# ENWorld DC Gameday IV - March 14th



## Rodrigo Istalindir (Feb 11, 2009)

DC Gameday IV will be on March 14th, 2009.  Visit the gameday forum and subscribe to the master thread for details and continuous updates, or go to www.dcgameday.com

ATTENTION:  There has been a venue change.  Due to another screwup on the part of my apartment building, we recently found out they'd double booked the weekend of the gameday and we were out of luck.  We have, courtesy of Lyonesse, found a replacement.

The new venue is the 9th floor of the AFT building, at the corner of New Jersey Ave and F St NW.  It's two blocks or so from the Union Station stop on  Metro's Red Line.  There's plenty of places nearby to eat, there's a small kitchen, bathrooms, plenty of tables and chairs, etc.  There is *no* parking in the building's garage; however, there is a parking garage at Union Station, and you can always take your chances with street parking.  Not ideal, but we'll just have to deal with it.

Look for further details in the next few days.  

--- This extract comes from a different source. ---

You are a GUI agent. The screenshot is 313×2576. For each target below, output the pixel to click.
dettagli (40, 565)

The facilities are excellent, but it is a secure building, so I need to compile a list of attendees to leave with the security guards at the front desk.  *If you plan on attending, or even think you might attend, please email me  at jckline at gmail dot com with your (real) name and the names of anyone who may be coming with you that don't post here* 


Directions from Union Station.




Venue change:  The new location is the 9th floor of the AFT building at the corner of New Jersey Ave and F St. NW.  See above for details.
Prospective GMs will be allowed to start posting games on the 1st of February.
Player signups will start on the 14th of February.
There will be a morning (10-2:30) and afternoon (3:30-8) session, followed by freeform screwing around and pizza or somesuch. Rel pointed out to me that it is also Steak and Blowjob day, so I asssume that means he's offering one or both.


----------



## Rodrigo Istalindir (Mar 5, 2009)

Venue change -- see first post.


----------